Monthly Sightings Reports

HWDT’s Community Sightings Network encourages residents, local wildlife operators and visitors to the area to report their sightings of whales, dolphins and porpoises to HWDT. This information is important because it contributes to our understanding of where and when particular species occur. Report your sighting HERE.

Each month HWDT publishes a summary report of the sightings recorded via our Community Sightings Network. In summer we receive the greatest number of sightings while winter is a quiet time. This is partly due to the number of species present but also reflects the sea state and number of people on the water watching for whales, dolphins and porpoises. In winter, fewer people are watching and the sea state more frequently makes sightings difficult, or even impossible. Also non-resident species have migrated for the winter. At this time of year HWDT receives more strandings reports than at other time as storms can wash animals ashore. These seasonal variations will be reflected in our reports.

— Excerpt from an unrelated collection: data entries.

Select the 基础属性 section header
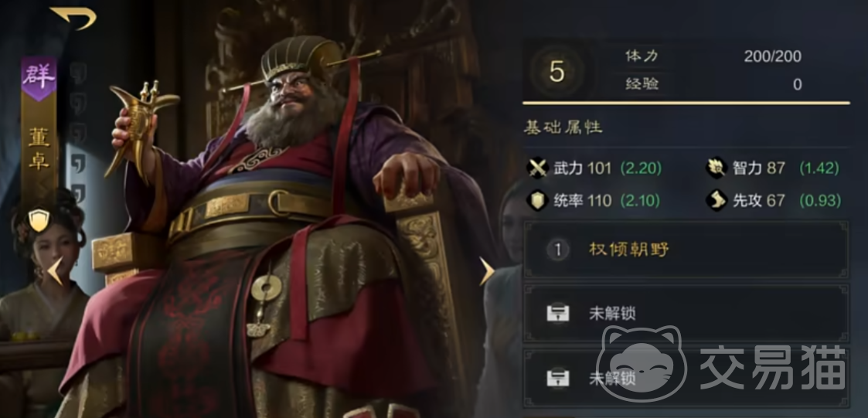The height and width of the screenshot is (418, 868). click(x=563, y=127)
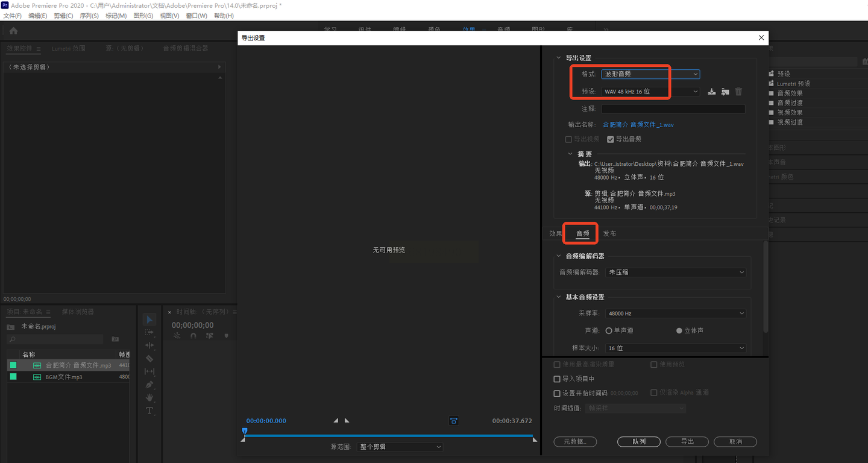
Task: Select the Type tool
Action: [149, 411]
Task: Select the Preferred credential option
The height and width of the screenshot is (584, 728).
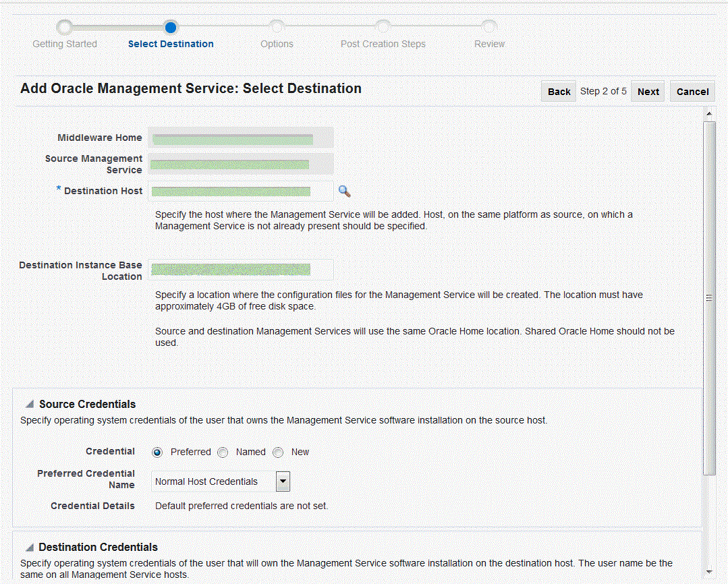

Select the monthly report you wish to view from the panel on the left of this page.

May 2012

Our community sightings network has collated dozens of each of our more frequently seen species throughout May; including bottlenose dolphins, minke whales and harbour porpoises, and literally hundreds of sightings of common dolphins; often seen in pods of up to 100 individuals! There have been 17 orca (killer whales) sightings, stretching from a wide range of areas: some seen around the Monarch Isles, south west of North Uist; and also further north, around the Flannan Islands; but with another sighting as far away as a mid-point between Shetland and Norway! Some of the region's more uncommon species such as the Risso's dolphin and the Atlantic white-sided dolphin, in Loch Miodart and Achiltiebuie Bayin, respectively; with 10 sightings of each. The Risso's dolphin, a worldwide, temperate and tropical species, has an impressive diving capability of up to half an hour at a time. We've also had a large number of one of our most fascinating non-cetacean species: the basking shark. They have been spotted around all over the region: near Arinagour, the south coast of Tiree, Bag Huisinis, Crossapool Bay and the mouth of Loch Cuin.

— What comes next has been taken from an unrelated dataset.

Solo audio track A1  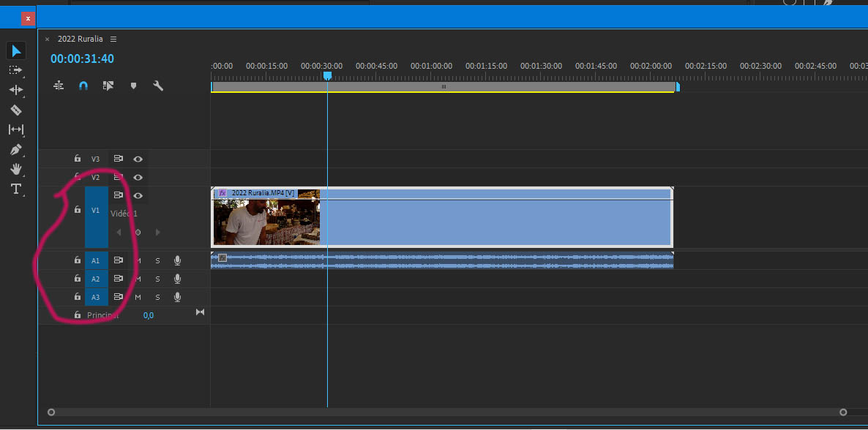click(x=157, y=260)
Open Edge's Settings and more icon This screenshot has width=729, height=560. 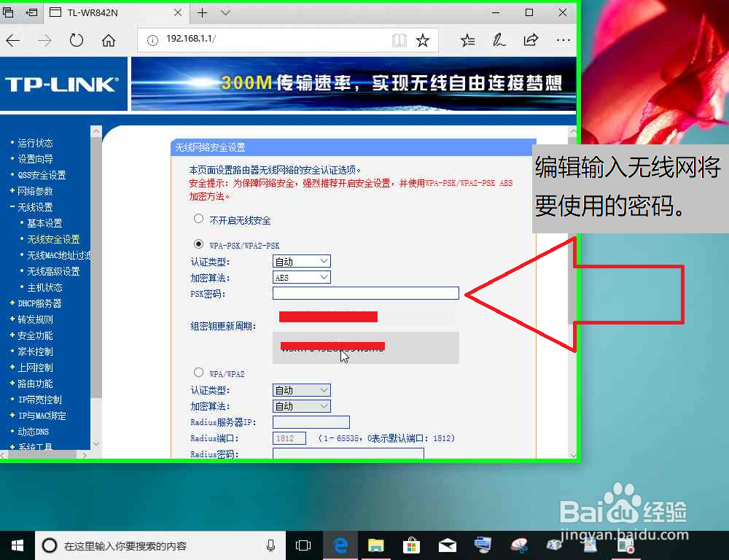[x=563, y=41]
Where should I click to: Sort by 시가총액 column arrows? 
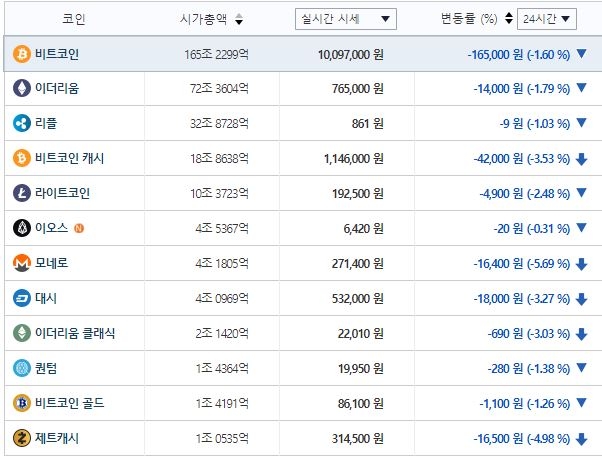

May Silurian post: During May there were three research voyages aboard the Silurian. Weather varied greatly from blazing sunshine to the more typically Scottish elements of wind and rain. As the boat sailed around the Hebrides plenty of sightings have been recorded including common dolphins which on one occasion were even bow riding with their calves!  Harbour porpoises, minke whales, basking sharks and the less commonly sighted white beaked whales were also spotted as well as many grey seals, sea birds and even a dead sheep. The hydrophone was very successful in recording acoustic data from cetaceans, particularly harbour porpoises and common dolphins even when they could not be seen on the surface.